Shapley values and SHAP

Marc Deveaux

9 min readJul 6, 2024

Sources

“General Pitfalls of Model Agnostic Interpretation Methods for Machine Learning Models”, 2021, Christoph Molnar
“A Unified Approach to Interpreting Model Predictions”, 2017, Scott Lundberg & Su-In Lee
https://christophm.github.io/interpretable-ml-book/shapley.html#the-shapley-value-in-detail
https://h2o.ai/blog/2022/shapley-values-a-gentle-introduction/
https://www.aidancooper.co.uk/how-shapley-values-work/
https://www.aidancooper.co.uk/a-non-technical-guide-to-interpreting-shap-analyses/?xgtab&
https://www.ijcai.org/proceedings/2022/0778.pdf
https://whimsical.com/12th-march-christoph-molnar-Uf4rpjDJqAiEv8FePJHg6j
https://www.youtube.com/watch?v=jhopjN08lTM

Background on Explanation models

The best explanation of a simple model is the model itself (white box models)
For complex models (black box models), we cannot use the original method as its own best explanation because it is too hard to understand
Instead, we can use a simpler explanation model which is an interpretable approximation of the original model
Explanation models can focus on Local explanation (a single instance) or Global explanation (explain the overall model behavior)
There are multiple explainers, the most famous being LIME and Shapley values
Both are additive feature attribution methods: they attribute an effect to each feature (like a coefficient in a linear regression) and summing the effects of all feature attributions approximates the output of the original model

Why using Shapley Values

Shapley Values come from Coalition game theory and tell us how to fairly distribute a payout (i.e how a single prediction differs from the average prediction) among the players (i.e the features of that instance)

A fair payout is defined by the following properties:

Symmetry: give equal features equal payout.
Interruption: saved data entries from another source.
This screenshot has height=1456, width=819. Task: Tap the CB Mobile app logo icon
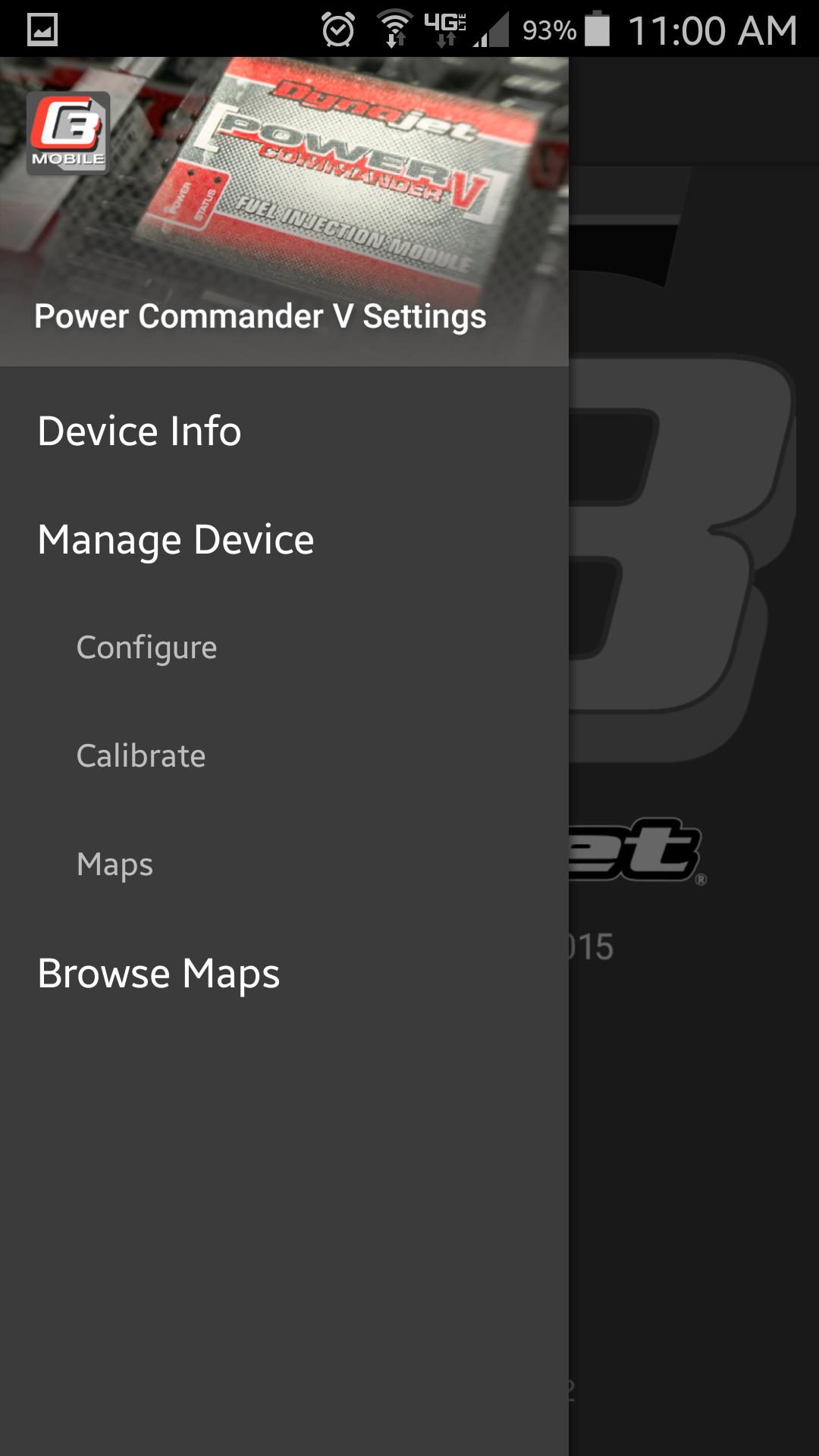tap(68, 133)
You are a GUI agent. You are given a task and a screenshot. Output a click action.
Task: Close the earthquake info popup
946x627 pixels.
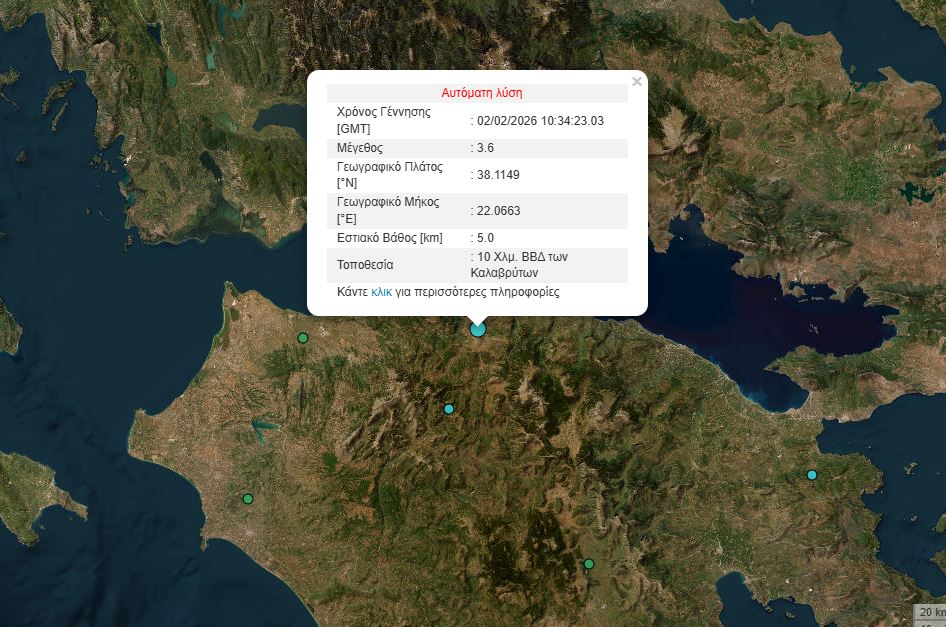pos(637,82)
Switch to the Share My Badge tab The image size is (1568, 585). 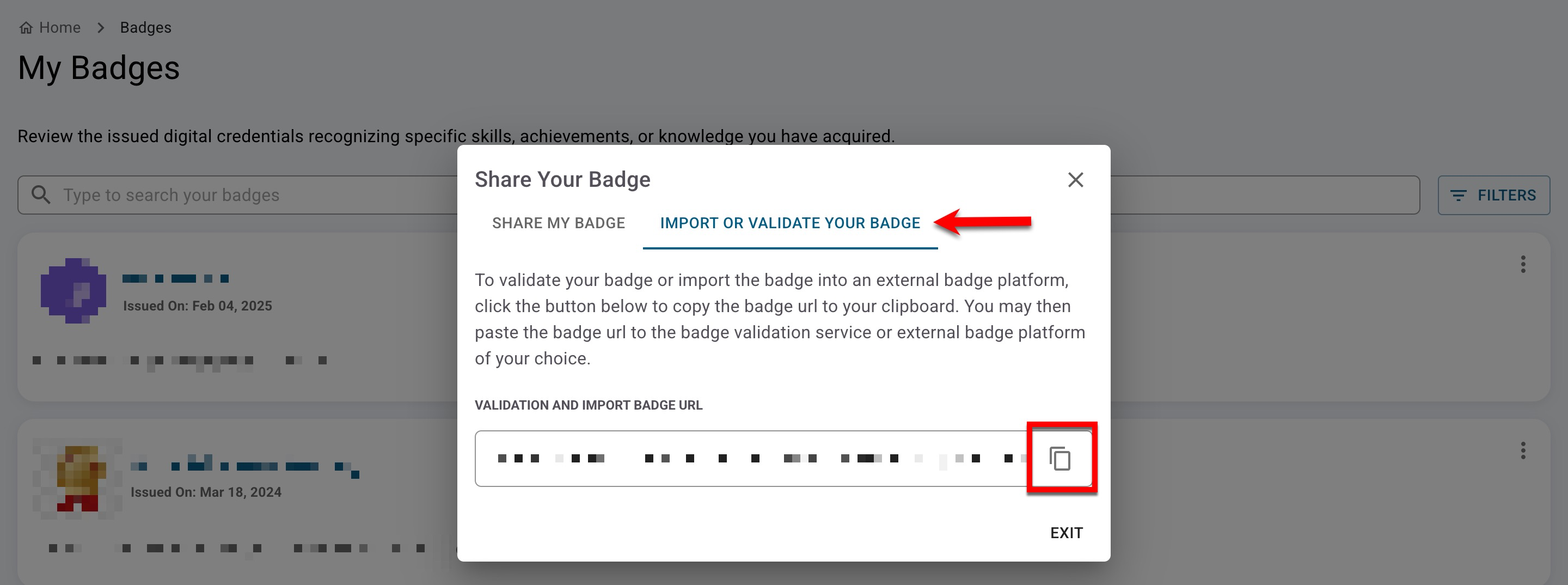(x=558, y=223)
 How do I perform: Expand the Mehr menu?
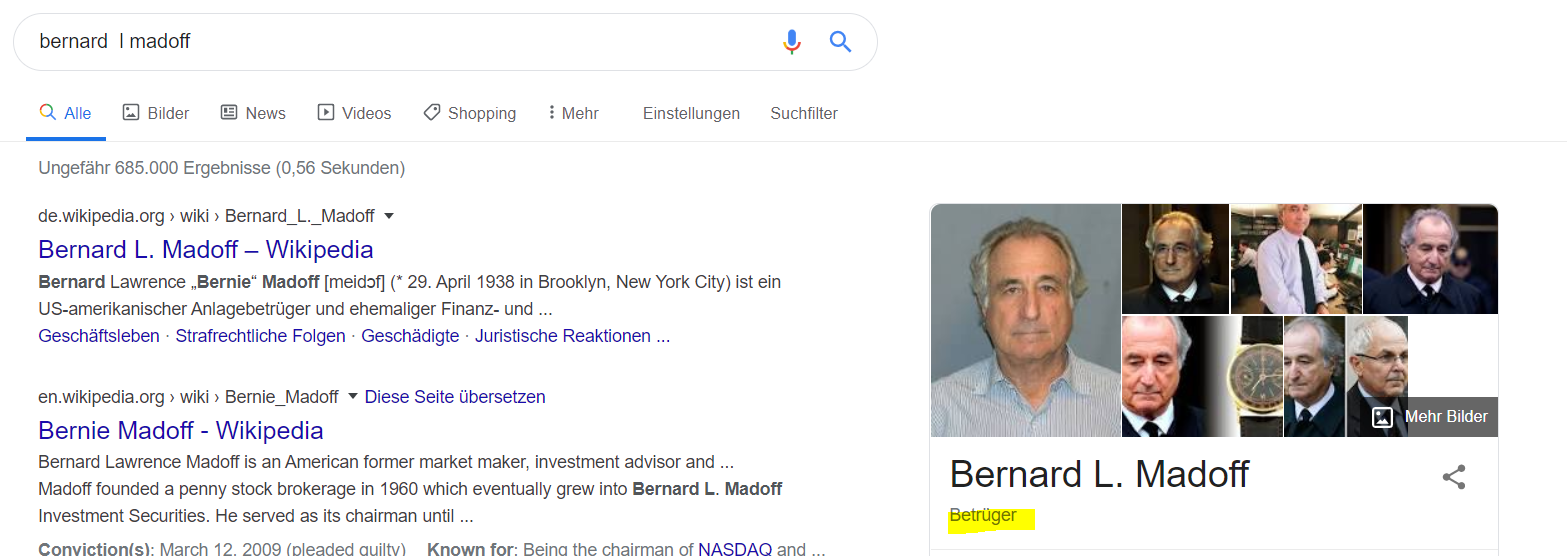tap(573, 113)
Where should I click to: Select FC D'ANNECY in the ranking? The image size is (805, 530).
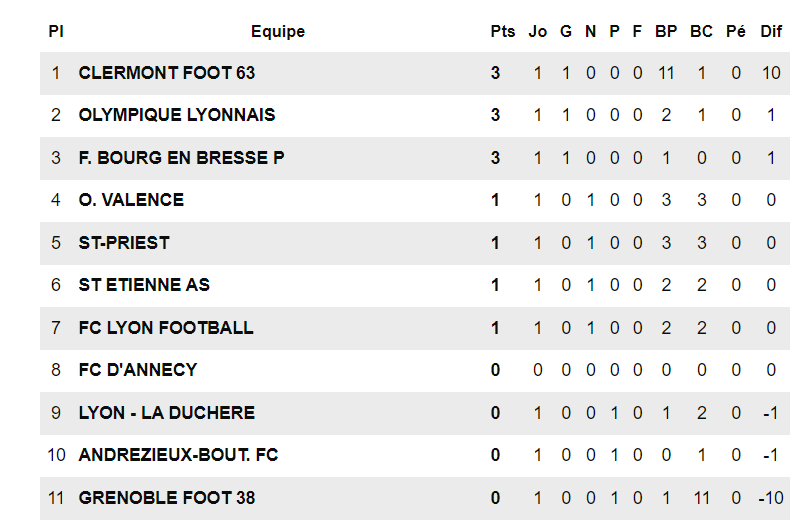pyautogui.click(x=138, y=370)
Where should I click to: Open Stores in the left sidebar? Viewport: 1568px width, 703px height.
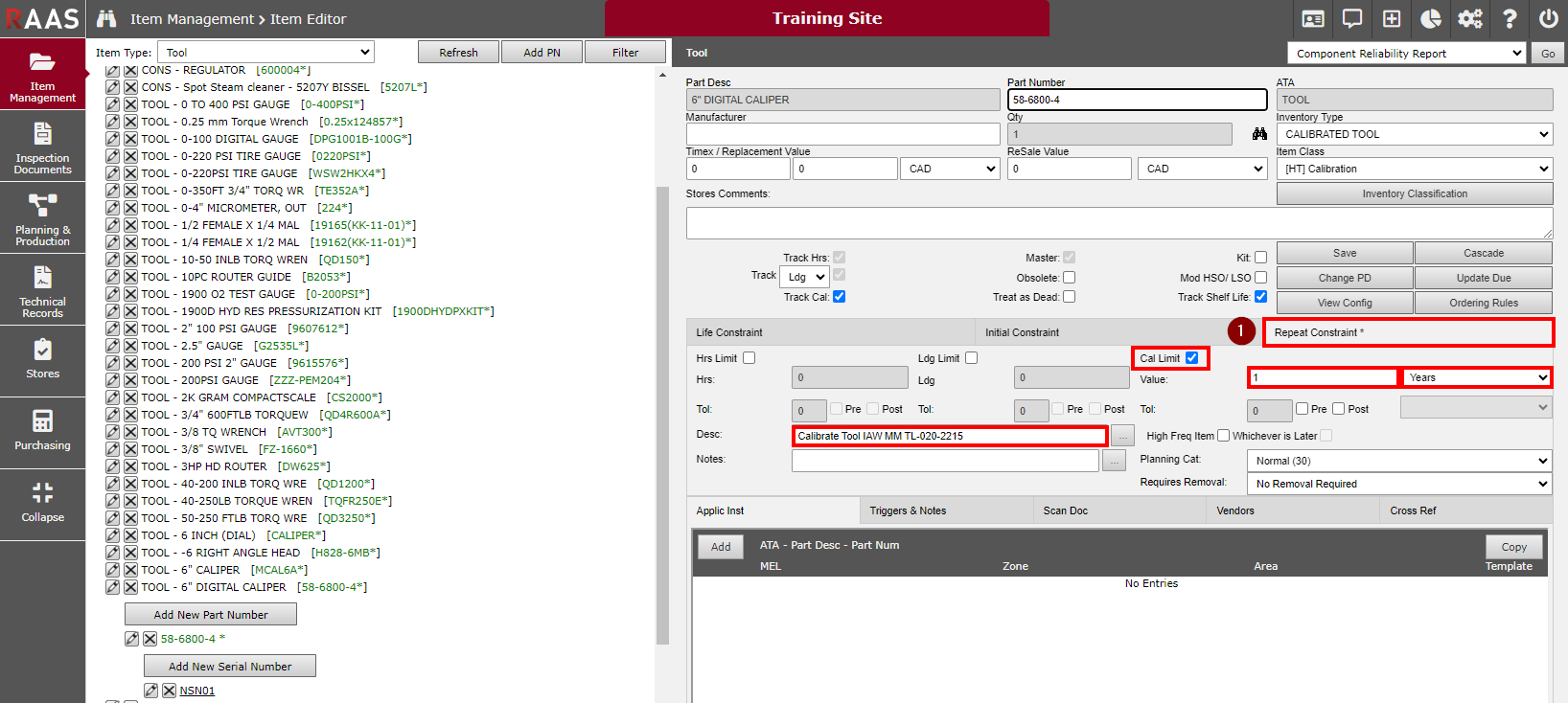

It means we give the same credit to 2 features that are completely interchangeable
Dummy: give zero credit to irrelevant features
Additivity: values can be added across games. If your model prediction is the sum of 2 component models, then the Shapley values of your model should be the sum of the Shapley values of your component models. This is useful for analyzing all ensemble models, because you can calculate the Shapley values of every component decision tree and sum them up to analyse the behavior of the overall model
Efficiency: contributions must add up to the payout. It means that if you sum up the Shapley values across all feature values of a single instance, you will have the same number as the difference between the average prediction and the prediction of that single instance. Therefore, Shapley values are in the same units as the prediction. So if your prediction unit is price, the Shapley values of all the variables are expressed in EUR (rather than each variable related scale)

Those properties are related to additive feature attribution methods and it turned out that Shapley values is the only method that matches all those criteria. Therefore, it can be used as the “unification” of all other interpretable ML methods which only possess some of those properties.

Shapley value concept

Shapley value: the average marginal contribution of a feature across all possible coalitions (i.e possible combinations of other features)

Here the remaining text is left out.